SJ12 · Posted 10-27-2022 11:38 AM

Ok I understand the dataset much better, thank you!

However, the difficulty I have here is that, if the total kcals is 0 for one ID, then I want to remove that ID from my database completely. I don't have one here, but in my real database I do (total kcals is 0 for some IDs) and I will have to remove those IDs. But I can't do it if in the dataset, the total can't be differentiated from individual entries. Do you get what I mean? I might have to use another way to get to the wanted result. Thanks

Cynthia_sas · Posted 10-27-2022 02:20 PM

Hi:

I'm not sure whether your KCALS value would be missing (shown in SAS as a . dot or period) or would actually be 0. Depending on what your data is actually like, you may need to use PROC MEANS or another procedure to pre-summarize KCALS by ID and then just make a new dataset prior to the TABULATE by eliminating the rows with the total of 0 or of missing for the KCALS value. Or you could do the summary and eliminate the rows in the data from PROC TABULATE but either way, you'll have to do something separate to eliminate the rows with total KCALS of missing or 0;

Cynthia

SJ12 · Posted 10-27-2022 02:30 PM

Yes they would be dots and zeros. I didn't have any empty ones in this dataset, but I will in my actul database for my projet. But ok that makes sense. I'll try that, thanks for your help!

┄┄┄┄┄┄

**JOB A**
In the entries, substitute "image" for "screenshot" and give again the lines from the line with "You are a GUI" to the line with "This screenshot has height=624, width=582.", both included, with nothing else changed. Leave the pictures out of your answer.
The forum thread above and the entries that follow are separate material.

**MATERIAL PROVIDED**

┄┄┄┄┄┄

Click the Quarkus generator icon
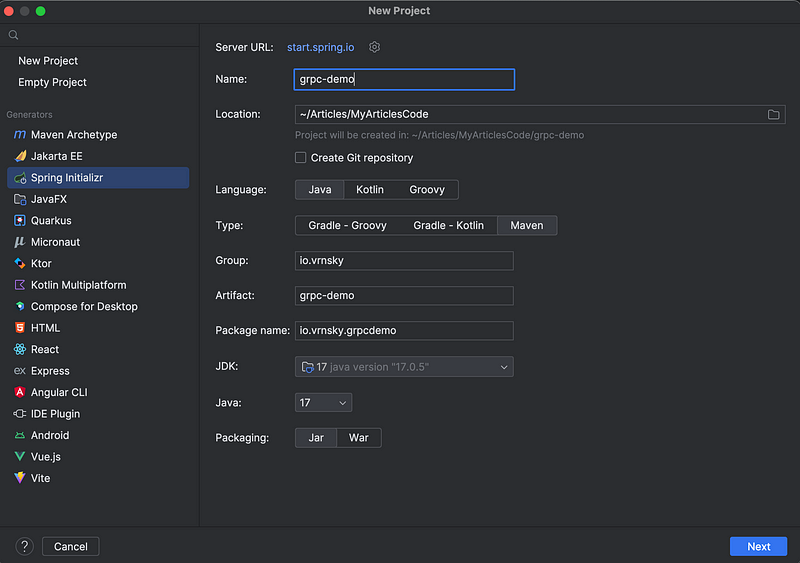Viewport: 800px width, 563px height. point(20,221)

┄┄┄┄┄┄

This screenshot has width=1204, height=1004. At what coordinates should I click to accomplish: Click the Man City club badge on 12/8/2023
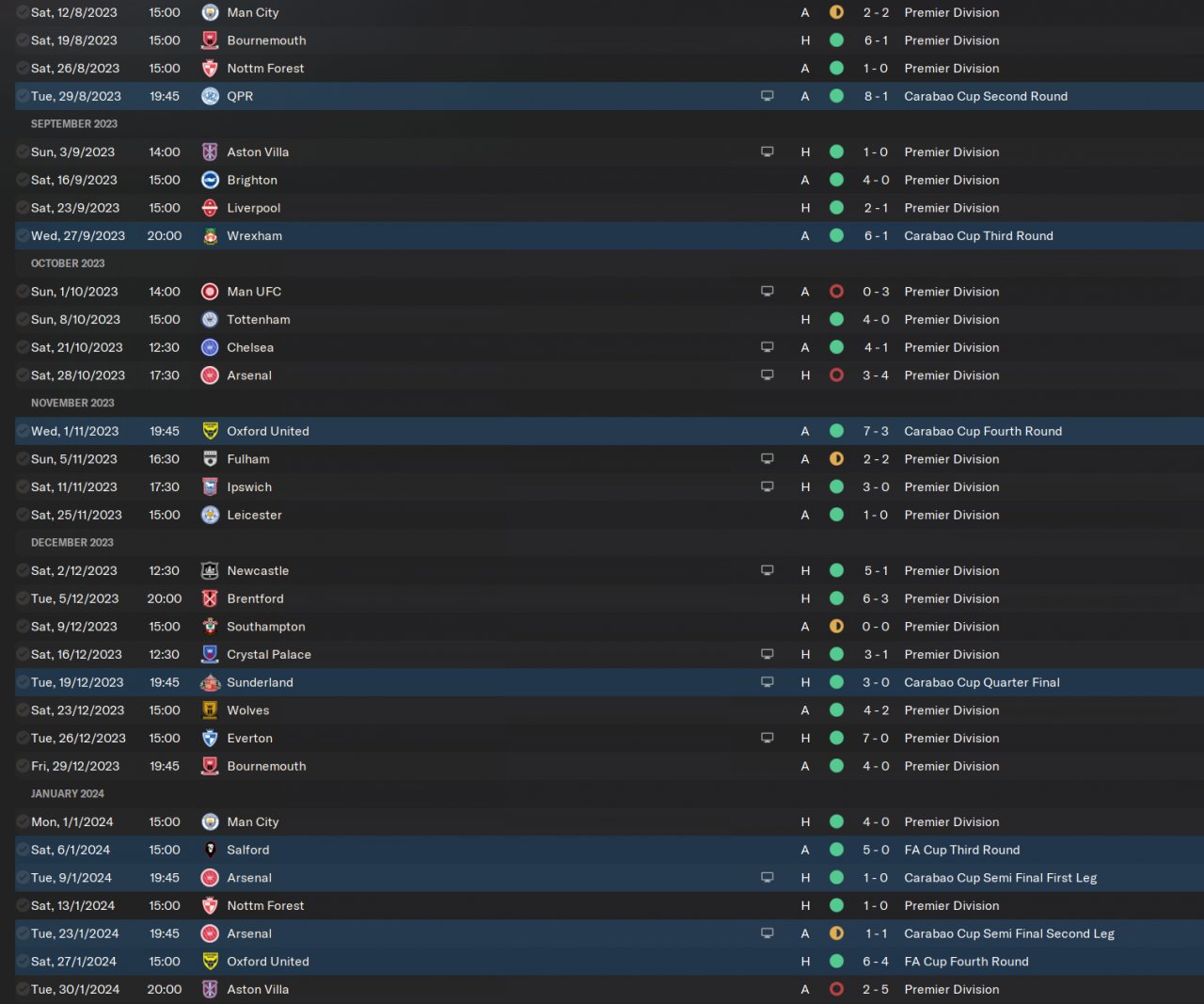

┄┄┄┄┄┄

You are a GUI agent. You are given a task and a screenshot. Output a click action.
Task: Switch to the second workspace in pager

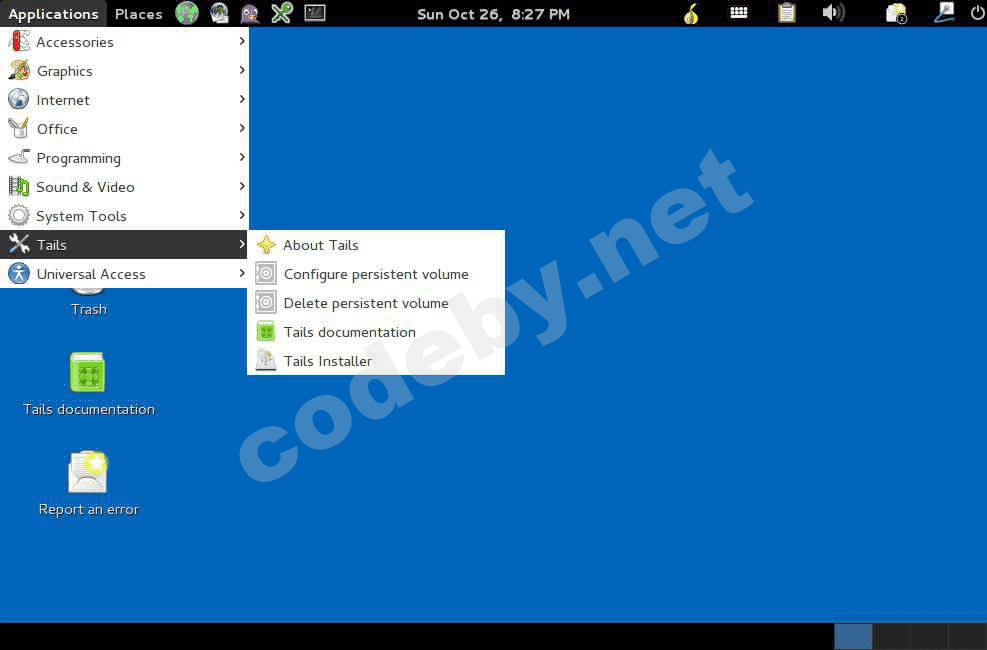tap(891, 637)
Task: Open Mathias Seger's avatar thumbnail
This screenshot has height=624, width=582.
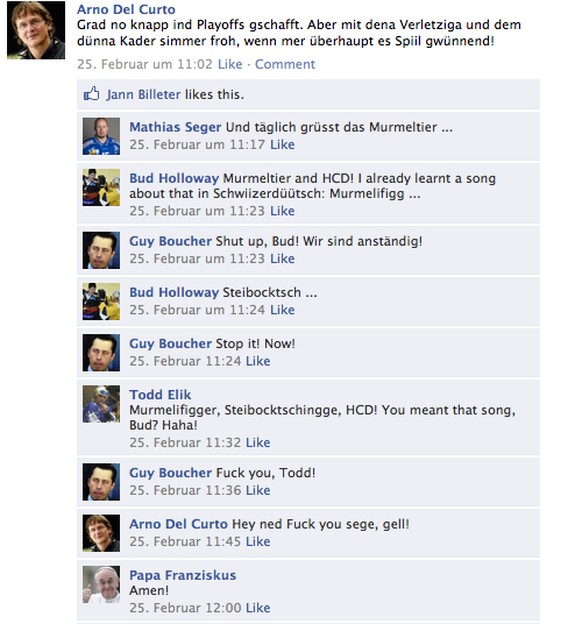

┄┄┄┄┄┄

**JOB B**
Answer these questions from the SAS forum thread:
(i) Which procedure does Cynthia name for pre-summarizing KCALS by ID?
(ii) How does SAS show a missing value?
(iii) At what time was the last post made?

**EXPECTED ANSWER A**
You are a GUI agent. You are given a task and a image. Output a click action.
Task: Switch to the second workspace in pager

tap(891, 637)
Task: Open Mathias Seger's avatar thumbnail
This image has height=624, width=582.

**EXPECTED ANSWER B**
(i) PROC MEANS
(ii) As a . dot or period
(iii) 02:30 PM